Top of DATA UNDER STUDY
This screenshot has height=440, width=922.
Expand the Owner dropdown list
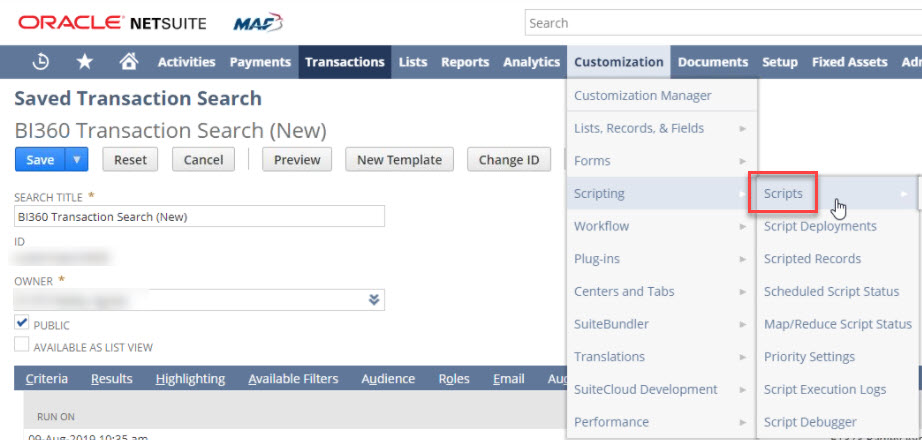(374, 299)
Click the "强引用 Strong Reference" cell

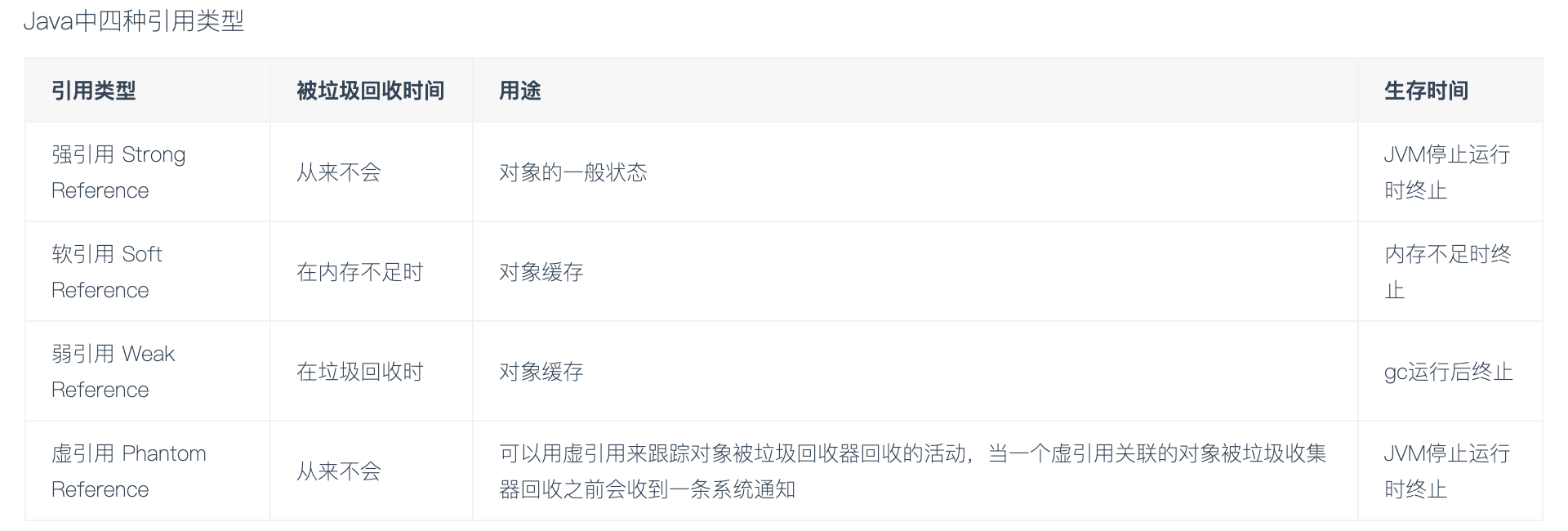tap(118, 172)
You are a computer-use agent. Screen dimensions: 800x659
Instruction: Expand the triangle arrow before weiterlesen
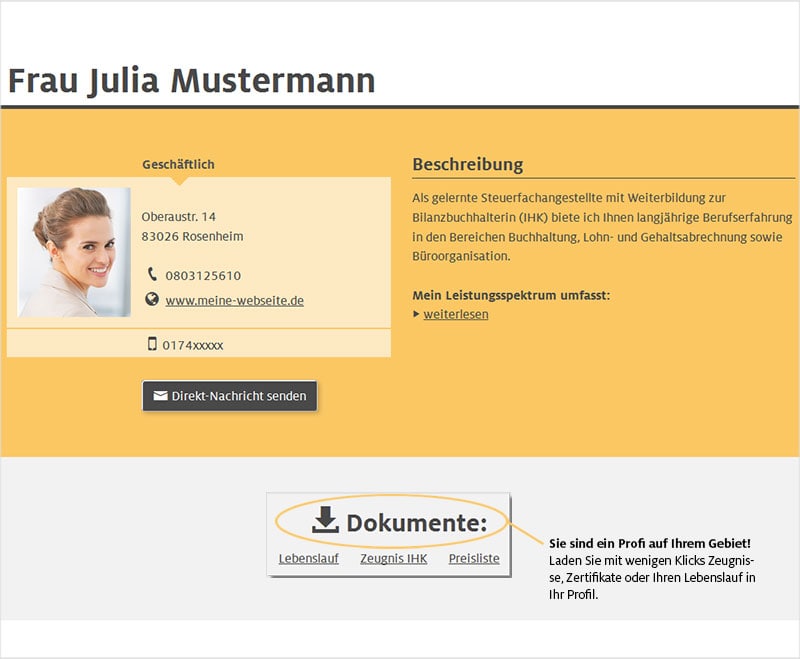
Bottom of DATA UNDER STUDY
WORK ITEM - Your copy should match every entry above exactly and contain no pictures.

ANSWER SPACE -
This screenshot has height=440, width=922.
Expand the Owner dropdown list
(374, 299)
Click the "强引用 Strong Reference" cell

tap(118, 172)
You are a computer-use agent. Screen dimensions: 800x659
Instruction: Expand the triangle arrow before weiterlesen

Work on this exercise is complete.